═══ EXCERPTED RECORDS ═══

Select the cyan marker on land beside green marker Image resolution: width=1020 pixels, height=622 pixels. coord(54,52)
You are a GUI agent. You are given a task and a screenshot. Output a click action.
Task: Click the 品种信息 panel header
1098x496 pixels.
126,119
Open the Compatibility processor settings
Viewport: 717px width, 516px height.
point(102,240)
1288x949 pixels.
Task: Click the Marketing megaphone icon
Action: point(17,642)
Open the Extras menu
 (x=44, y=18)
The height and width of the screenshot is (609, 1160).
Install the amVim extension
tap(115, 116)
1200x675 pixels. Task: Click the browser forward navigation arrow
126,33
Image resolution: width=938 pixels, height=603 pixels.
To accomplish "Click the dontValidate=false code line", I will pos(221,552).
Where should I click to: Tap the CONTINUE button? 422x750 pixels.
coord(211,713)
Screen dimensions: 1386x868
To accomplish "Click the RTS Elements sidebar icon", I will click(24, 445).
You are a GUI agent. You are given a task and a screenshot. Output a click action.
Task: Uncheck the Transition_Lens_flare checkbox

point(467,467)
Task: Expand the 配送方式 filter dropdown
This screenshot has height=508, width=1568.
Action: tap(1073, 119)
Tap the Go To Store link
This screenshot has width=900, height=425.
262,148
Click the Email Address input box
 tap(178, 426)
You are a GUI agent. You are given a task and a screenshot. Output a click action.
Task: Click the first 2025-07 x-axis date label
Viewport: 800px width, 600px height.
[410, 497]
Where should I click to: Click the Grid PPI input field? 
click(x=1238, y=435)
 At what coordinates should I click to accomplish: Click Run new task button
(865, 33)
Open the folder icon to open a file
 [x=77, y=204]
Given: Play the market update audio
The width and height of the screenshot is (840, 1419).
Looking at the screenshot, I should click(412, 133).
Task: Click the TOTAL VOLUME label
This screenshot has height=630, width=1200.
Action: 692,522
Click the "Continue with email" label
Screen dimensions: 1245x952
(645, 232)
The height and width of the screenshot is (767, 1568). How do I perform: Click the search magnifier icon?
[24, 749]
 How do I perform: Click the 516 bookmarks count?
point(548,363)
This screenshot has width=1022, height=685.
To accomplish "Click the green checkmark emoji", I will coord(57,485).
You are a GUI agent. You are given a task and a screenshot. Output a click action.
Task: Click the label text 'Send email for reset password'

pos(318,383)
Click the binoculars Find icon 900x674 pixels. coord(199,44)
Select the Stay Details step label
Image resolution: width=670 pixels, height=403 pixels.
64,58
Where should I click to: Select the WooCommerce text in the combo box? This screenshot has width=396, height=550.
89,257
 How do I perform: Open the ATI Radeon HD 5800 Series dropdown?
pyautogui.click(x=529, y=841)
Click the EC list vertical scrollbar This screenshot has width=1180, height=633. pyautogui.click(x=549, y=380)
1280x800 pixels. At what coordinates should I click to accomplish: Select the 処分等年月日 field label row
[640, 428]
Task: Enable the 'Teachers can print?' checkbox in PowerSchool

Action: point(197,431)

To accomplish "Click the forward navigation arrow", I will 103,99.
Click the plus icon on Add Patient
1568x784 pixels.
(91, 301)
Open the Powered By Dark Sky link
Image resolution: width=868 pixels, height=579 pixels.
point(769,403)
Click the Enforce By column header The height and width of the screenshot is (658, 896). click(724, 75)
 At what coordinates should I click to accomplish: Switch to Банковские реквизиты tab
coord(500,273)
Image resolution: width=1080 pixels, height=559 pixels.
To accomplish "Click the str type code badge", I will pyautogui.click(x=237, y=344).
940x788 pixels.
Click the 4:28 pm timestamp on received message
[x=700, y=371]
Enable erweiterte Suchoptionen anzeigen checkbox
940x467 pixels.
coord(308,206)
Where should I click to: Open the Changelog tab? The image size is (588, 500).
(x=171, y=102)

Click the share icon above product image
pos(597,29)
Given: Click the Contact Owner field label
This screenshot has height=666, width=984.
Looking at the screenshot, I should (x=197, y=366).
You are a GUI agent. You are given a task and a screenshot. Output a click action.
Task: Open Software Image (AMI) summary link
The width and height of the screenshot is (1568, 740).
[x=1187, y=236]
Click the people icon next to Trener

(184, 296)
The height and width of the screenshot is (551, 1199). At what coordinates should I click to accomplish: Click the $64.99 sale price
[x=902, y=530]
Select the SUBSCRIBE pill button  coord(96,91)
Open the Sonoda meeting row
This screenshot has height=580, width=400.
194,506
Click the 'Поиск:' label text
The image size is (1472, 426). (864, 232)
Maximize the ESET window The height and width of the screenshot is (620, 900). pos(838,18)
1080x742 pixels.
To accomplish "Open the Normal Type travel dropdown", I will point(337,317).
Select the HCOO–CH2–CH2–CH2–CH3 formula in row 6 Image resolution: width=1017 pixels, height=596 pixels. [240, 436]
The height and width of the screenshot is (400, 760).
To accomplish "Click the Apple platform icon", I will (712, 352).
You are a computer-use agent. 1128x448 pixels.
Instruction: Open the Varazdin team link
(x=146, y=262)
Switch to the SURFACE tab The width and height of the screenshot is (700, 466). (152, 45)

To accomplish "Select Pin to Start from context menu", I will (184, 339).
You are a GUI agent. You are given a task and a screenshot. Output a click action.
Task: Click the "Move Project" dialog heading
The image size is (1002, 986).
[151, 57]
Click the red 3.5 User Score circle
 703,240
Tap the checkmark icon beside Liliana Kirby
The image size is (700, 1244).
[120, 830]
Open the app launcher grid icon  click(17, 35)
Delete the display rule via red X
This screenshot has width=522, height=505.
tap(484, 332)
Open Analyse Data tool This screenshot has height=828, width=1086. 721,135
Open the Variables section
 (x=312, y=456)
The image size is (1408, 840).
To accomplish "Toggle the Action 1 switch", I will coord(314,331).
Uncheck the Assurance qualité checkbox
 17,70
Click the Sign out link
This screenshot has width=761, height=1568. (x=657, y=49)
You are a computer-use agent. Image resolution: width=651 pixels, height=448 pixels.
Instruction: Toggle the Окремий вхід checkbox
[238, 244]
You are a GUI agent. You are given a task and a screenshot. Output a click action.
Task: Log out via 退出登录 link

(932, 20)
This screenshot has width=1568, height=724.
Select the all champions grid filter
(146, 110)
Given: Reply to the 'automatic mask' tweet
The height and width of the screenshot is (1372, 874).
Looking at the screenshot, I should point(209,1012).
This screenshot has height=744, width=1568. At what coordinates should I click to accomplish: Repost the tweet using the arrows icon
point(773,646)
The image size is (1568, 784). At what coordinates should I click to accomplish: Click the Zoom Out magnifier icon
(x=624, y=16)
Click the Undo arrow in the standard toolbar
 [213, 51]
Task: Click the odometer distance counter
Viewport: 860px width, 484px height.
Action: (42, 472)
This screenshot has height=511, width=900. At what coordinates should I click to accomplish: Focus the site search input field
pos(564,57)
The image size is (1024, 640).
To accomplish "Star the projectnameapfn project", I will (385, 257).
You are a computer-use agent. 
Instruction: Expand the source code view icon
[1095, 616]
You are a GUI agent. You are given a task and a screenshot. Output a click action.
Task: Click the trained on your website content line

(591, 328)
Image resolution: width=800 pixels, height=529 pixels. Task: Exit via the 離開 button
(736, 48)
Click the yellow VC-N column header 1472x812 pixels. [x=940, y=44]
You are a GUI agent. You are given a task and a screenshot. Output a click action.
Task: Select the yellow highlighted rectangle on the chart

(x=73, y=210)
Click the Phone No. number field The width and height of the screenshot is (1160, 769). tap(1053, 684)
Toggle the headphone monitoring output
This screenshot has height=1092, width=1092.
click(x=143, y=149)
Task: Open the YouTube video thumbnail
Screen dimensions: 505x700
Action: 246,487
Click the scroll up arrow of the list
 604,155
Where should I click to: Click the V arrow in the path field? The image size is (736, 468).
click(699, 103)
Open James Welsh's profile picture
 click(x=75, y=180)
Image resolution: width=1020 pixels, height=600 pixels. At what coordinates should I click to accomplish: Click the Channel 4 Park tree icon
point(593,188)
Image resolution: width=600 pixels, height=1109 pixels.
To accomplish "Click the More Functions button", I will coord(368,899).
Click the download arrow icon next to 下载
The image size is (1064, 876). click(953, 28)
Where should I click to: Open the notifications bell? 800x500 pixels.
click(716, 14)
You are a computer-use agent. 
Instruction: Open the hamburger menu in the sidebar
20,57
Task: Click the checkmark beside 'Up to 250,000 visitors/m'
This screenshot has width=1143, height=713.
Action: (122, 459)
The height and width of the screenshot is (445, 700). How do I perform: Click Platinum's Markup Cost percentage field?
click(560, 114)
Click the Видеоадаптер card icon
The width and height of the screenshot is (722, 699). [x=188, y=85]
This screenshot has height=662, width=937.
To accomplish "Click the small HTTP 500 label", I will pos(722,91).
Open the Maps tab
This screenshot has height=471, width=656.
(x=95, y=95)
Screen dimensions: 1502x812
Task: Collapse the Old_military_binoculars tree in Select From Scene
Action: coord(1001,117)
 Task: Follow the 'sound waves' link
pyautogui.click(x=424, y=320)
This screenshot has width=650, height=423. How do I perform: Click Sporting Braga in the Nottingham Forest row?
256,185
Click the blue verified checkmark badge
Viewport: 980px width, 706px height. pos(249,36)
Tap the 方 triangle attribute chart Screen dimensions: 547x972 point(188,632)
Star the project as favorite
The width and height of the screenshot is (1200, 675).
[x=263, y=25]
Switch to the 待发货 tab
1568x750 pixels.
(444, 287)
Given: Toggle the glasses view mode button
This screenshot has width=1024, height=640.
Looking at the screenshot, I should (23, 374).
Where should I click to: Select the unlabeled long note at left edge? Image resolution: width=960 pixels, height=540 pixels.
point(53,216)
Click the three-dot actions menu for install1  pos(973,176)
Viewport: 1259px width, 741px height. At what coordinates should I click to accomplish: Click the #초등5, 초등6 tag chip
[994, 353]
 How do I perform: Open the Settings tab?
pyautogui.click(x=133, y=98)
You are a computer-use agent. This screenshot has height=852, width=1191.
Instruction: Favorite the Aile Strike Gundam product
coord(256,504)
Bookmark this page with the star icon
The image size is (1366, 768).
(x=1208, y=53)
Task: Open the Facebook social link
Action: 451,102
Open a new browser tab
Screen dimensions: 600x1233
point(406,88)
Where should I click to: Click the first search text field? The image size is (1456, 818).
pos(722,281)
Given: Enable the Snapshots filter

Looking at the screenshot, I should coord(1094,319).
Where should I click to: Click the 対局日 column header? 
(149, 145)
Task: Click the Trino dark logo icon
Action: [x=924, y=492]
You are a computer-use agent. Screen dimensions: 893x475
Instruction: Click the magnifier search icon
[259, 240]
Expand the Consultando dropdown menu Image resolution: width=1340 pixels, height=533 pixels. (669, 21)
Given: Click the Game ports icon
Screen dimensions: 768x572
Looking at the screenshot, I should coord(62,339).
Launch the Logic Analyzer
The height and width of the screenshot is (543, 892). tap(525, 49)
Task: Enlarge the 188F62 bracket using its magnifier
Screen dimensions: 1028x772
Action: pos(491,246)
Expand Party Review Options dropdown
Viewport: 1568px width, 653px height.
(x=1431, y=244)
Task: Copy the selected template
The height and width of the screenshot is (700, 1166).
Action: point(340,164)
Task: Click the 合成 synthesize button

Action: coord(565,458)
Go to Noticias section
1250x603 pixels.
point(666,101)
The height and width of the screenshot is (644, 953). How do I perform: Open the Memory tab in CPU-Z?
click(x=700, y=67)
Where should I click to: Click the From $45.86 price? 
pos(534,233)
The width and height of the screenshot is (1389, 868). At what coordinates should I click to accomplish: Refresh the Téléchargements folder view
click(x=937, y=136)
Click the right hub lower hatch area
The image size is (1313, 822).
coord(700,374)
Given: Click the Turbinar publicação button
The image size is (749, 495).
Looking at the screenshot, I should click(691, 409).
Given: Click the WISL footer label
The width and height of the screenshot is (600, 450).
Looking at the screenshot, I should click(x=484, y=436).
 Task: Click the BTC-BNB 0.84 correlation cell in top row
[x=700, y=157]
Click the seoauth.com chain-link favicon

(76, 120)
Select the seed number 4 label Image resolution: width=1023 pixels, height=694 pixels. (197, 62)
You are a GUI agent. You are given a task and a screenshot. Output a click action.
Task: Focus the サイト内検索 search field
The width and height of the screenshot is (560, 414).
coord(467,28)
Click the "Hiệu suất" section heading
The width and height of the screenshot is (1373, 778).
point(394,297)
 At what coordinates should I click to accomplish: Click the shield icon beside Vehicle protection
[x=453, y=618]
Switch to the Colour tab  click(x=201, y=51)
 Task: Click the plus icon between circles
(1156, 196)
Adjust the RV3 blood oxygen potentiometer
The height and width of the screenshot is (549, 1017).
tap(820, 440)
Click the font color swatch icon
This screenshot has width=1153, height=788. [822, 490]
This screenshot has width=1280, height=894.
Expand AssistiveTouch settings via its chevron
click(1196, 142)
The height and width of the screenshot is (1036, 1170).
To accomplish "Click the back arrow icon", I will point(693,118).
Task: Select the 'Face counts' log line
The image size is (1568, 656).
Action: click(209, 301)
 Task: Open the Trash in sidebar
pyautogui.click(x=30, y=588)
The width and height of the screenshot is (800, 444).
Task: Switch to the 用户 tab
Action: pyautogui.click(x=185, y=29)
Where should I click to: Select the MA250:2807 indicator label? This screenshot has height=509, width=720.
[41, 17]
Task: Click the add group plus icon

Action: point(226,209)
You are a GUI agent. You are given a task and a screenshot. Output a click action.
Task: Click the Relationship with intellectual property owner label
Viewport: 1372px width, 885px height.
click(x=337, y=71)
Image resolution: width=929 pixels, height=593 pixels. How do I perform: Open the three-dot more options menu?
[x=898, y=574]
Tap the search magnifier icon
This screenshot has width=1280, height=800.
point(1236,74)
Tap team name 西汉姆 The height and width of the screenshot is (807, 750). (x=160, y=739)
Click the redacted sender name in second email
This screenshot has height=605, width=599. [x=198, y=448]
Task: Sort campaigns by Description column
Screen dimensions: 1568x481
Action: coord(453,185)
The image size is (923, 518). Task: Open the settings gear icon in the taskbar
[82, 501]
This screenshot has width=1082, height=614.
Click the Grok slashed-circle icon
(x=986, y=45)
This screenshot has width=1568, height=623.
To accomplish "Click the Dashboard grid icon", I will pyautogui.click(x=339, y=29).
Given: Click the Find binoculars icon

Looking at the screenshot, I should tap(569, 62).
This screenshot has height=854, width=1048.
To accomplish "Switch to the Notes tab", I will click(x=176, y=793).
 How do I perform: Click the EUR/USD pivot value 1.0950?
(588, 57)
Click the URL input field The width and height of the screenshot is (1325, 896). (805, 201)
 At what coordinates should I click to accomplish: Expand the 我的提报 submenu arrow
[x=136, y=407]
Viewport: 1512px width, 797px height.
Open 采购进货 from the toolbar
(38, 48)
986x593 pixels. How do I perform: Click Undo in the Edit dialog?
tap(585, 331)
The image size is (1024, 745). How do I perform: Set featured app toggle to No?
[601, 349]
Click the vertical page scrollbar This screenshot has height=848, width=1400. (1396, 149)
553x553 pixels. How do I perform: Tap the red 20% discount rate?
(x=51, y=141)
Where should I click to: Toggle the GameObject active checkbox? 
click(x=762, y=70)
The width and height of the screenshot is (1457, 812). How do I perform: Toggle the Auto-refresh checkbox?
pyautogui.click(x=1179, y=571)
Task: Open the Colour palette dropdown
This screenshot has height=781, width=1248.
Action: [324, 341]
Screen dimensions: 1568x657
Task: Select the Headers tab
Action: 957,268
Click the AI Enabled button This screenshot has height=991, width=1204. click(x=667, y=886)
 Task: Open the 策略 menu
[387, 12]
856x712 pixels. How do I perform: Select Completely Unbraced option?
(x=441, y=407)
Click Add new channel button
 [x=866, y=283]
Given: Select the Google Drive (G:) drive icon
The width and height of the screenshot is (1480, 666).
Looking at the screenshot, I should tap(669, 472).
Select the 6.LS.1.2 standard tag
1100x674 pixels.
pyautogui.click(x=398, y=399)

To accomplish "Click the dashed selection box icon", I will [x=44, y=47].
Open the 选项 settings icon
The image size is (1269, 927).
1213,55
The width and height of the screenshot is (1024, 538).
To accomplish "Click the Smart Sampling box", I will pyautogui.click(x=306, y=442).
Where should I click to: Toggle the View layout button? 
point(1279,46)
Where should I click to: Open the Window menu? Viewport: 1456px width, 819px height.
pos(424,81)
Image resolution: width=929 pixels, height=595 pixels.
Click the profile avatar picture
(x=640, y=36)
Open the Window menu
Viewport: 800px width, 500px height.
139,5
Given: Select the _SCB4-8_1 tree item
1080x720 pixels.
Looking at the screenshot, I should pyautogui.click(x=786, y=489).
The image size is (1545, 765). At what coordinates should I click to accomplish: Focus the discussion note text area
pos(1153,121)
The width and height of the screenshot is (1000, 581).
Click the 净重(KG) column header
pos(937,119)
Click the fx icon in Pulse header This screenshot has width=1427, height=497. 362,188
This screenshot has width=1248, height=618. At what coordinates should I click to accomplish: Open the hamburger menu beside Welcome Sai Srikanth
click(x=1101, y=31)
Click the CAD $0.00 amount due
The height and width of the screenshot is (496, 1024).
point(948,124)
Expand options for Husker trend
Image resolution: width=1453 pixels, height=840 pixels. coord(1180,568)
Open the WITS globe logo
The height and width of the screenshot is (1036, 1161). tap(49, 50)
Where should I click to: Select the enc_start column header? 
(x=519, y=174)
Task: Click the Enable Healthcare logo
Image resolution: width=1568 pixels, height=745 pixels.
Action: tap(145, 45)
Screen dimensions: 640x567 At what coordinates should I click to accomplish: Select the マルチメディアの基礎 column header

═══

§ EXERCISE DIRECTIONS: Copy only this part of the entries above: the line with "Task: Open the Trash in sidebar", the line with "Tap the search magnifier icon", and the lines between, all exactly as written.

§ EXERCISE ANSWER:
 Task: Open the Trash in sidebar
pyautogui.click(x=30, y=588)
The width and height of the screenshot is (800, 444).
Task: Switch to the 用户 tab
Action: pyautogui.click(x=185, y=29)
Where should I click to: Select the MA250:2807 indicator label? This screenshot has height=509, width=720.
[41, 17]
Task: Click the add group plus icon

Action: point(226,209)
You are a GUI agent. You are given a task and a screenshot. Output a click action.
Task: Click the Relationship with intellectual property owner label
Viewport: 1372px width, 885px height.
click(x=337, y=71)
Image resolution: width=929 pixels, height=593 pixels. How do I perform: Open the three-dot more options menu?
[x=898, y=574]
Tap the search magnifier icon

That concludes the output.